_Passage_.
■ ■ ■ ■ ■ ■ ■

She changed the subject quickly, but I couldn’t stop repeated her words in my head. The conversation went on as usual, we went over the answers to our math homework, we talked about the cute boy who was a new student a week earlier and who was already crushing on him, we talked about how much we hated our English teacher, and then my dad came in and told me it was time for bed. Five more minutes, Aar, please. I stayed on the phone with her for ten more minutes until my dad came in and threatened to take away my phone for the next week.
When I finally said “good-bye, I’ll see you tomorrow,” she said: I love you, Aar. And hung up without saying “I will see you tomorrow.”
I told my dad. I told my dad Hannah Baker killed herself because she was alone. Hannah Baker killed herself because she couldn’t bear to live another day. Hannah Baker changed her hair and no one noticed. Hannah Baker was abused by men who saw her as weak and easy to use. Hannah Baker had been trapped in a rumor mill of lies and broken friendships. No one listened to Hannah Baker.
I laid in my dad’s arms and I sobbed because no one helped Hannah Baker. My dad held me in his lap and I pulled away. Anna is going to kill herself.
In retrospect, I would have expected my dad to hesitate, to not want to believe me. But he didn’t. He kissed me on the forehead and stood to leave. I could hear the hard steps he took as he hurried down the stairs to our living room. I didn’t hear him dial numbers or the phone ring on the other end. But I knew for some reason everything would be ok.
Anna’s mom answered, annoyed, tired, and still working late into the night. She hadn’t seen Anna since the afternoon when she got home from school and went to hide out in her room.
Kill herself? No, not her Anna. Please, my dad said. Go check on her. Anna was making a loop with one of her dad’s belts when her mom threw the door to her room open. On the floor next to her were three letters. Mom. Dad. Aaryn.
To this day, I have never read the letter Anna wrote for me in what she thought would be her final minutes. I do, however, have all of the notes she wrote me in the weeks after she was rushed to the psychiatric hospital. I keep them all in the front cover of my tattered copy of Thirteen Reasons Why.
Thirteen Reasons Why has changed my life in so many ways. Most importantly, it saved my best friend’s life. But it has also inspired me to go back to school and pursue my lifelong dream of becoming a high school English teacher.
The knowledge, understanding and passion that I have gained from this book is unmatched. It has taught me to listen, but also to look, and not just to look, but to see. I listened to what Anna was saying, she was saying she was ok, and she was trying to look like she was ok, but I saw that she was not. I looked beyond what we both wanted to see, an unbreakable version of Anna, and I saw what I needed to see, the broken mess of a girl who was ready to take her own life. Without this book, I never would have known, and Anna may not be with us, inspiring us and pushing us in life today.
Thirteen Reasons Why has given me the eyes to work with adolescents. It has opened my eyes beyond my own experiences and shown me what pain and social injustice can do to a vulnerable teenager. I hope that in my career as an educator I am able to take what this book has taught me and I am able to play Mr. Porter’s part the right way. As an educator, I will be a vessel for this book, a means of transfer, a mode of communication, and a teacher of compassion and awareness as this book has been for me.

■ ■ ■ ■ ■ ■ ■

_Stored items_.
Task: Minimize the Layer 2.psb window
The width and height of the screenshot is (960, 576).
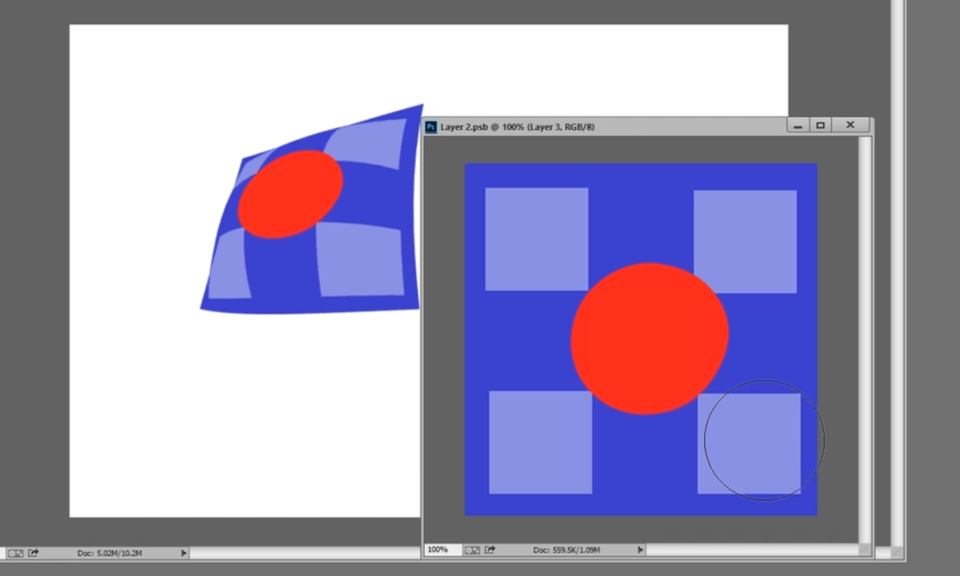Action: pos(798,126)
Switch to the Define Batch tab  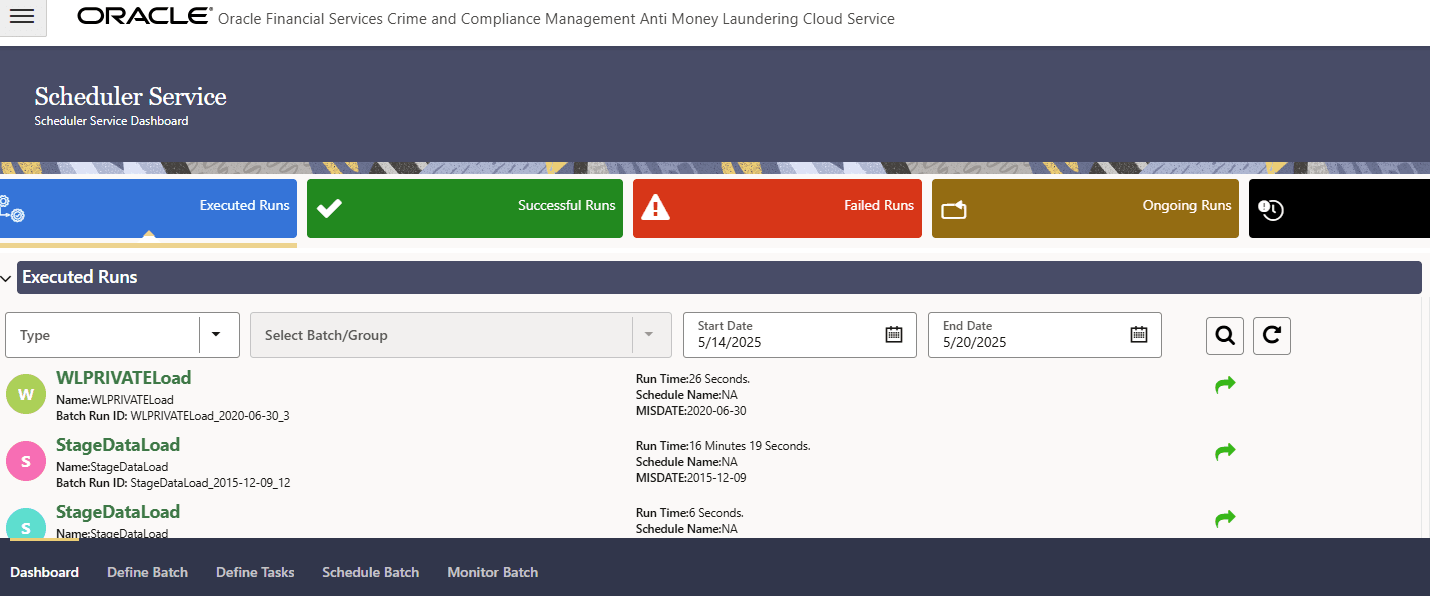coord(147,571)
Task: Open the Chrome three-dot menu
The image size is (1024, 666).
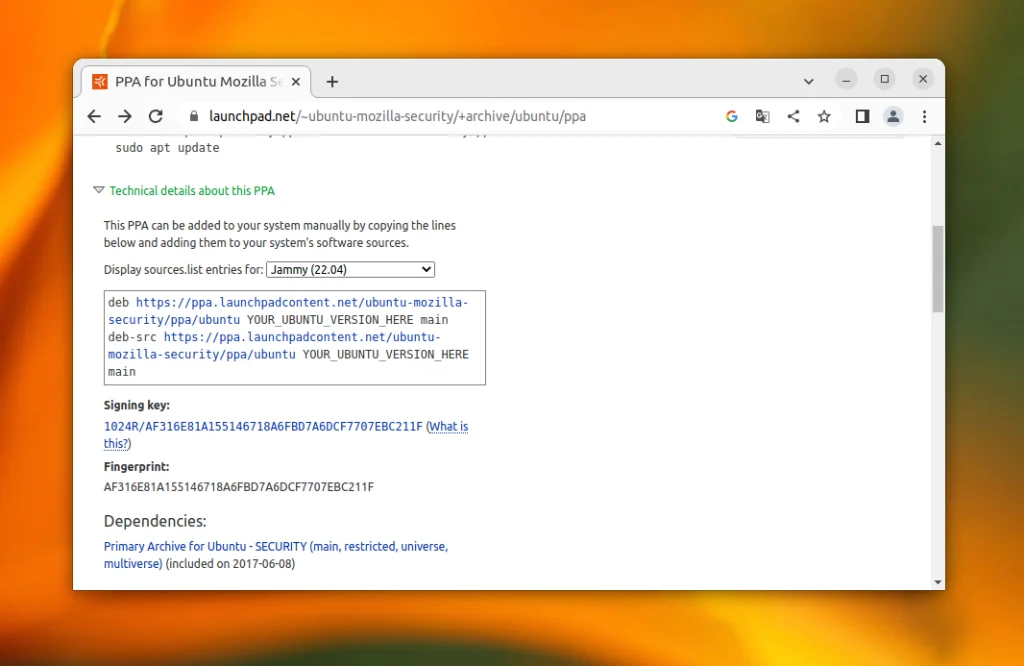Action: [924, 116]
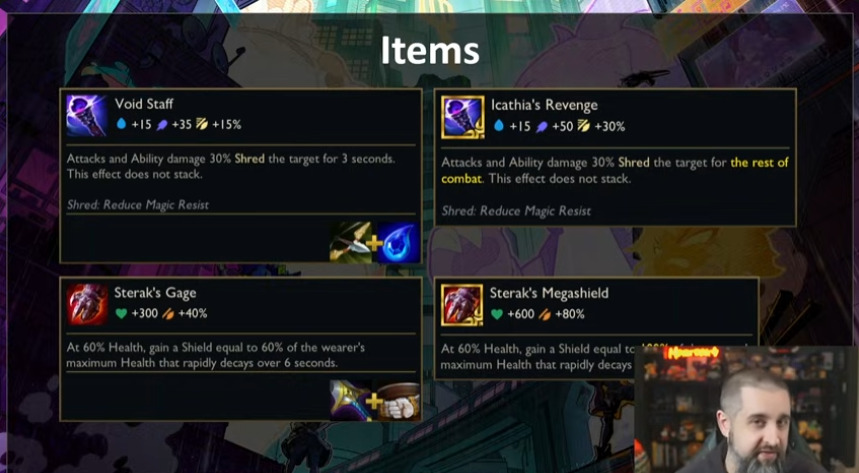Screen dimensions: 859x473
Task: Click the yellow 'the rest of combat' text
Action: coord(615,170)
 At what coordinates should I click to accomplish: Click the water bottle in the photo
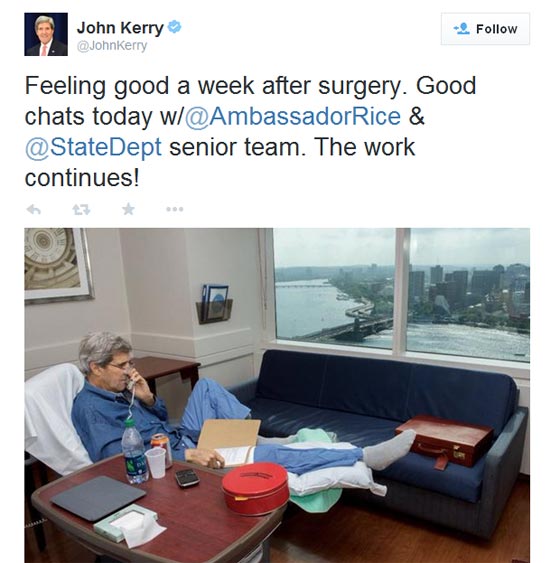[x=134, y=451]
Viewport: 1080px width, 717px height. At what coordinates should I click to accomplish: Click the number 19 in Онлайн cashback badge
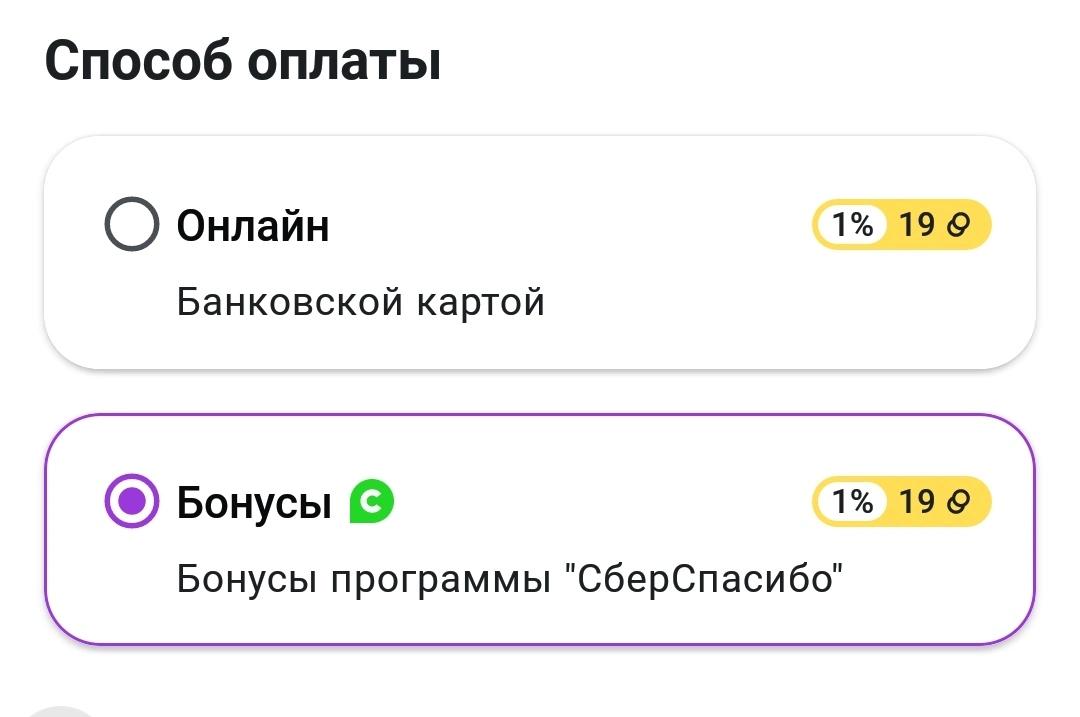coord(917,225)
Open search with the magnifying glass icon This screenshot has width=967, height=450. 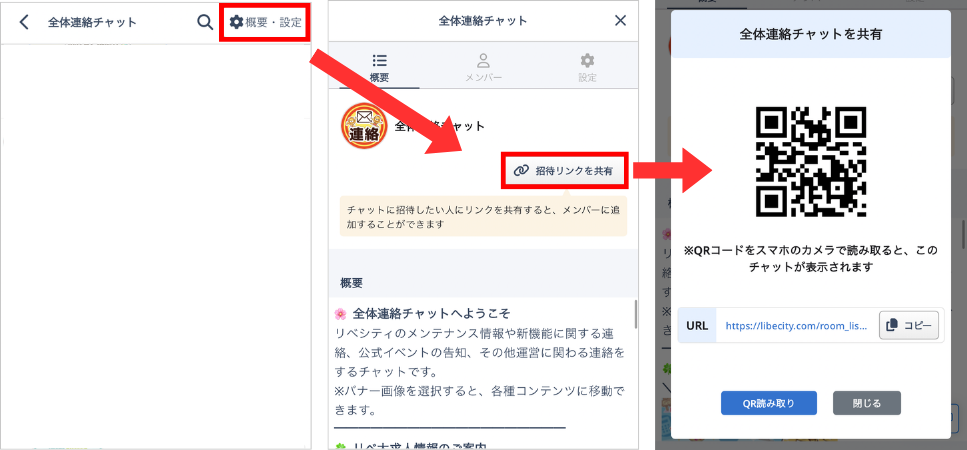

■ ■ ■ ■ ■ ■ ■

_Tasks to complete_.
1: Answer these questions about the essay:
(a) What was Anna making when her mom threw open the door to her room?
(b) Where does the narrator keep the notes Anna wrote from the psychiatric hospital?
(c) What lifelong dream has the book inspired the narrator to pursue?
2: Repeat the essay's words starting at "To this day, I" and ending at "school English teacher.".
Rely on the essay by itself, not on the rows.

_Responses_.
1:
(a) A loop with one of her dad's belts.
(b) In the front cover of the narrator's tattered copy of Thirteen Reasons Why.
(c) Becoming a high school English teacher.

2:
To this day, I have never read the letter Anna wrote for me in what she thought would be her final minutes. I do, however, have all of the notes she wrote me in the weeks after she was rushed to the psychiatric hospital. I keep them all in the front cover of my tattered copy of Thirteen Reasons Why.
Thirteen Reasons Why has changed my life in so many ways. Most importantly, it saved my best friend’s life. But it has also inspired me to go back to school and pursue my lifelong dream of becoming a high school English teacher.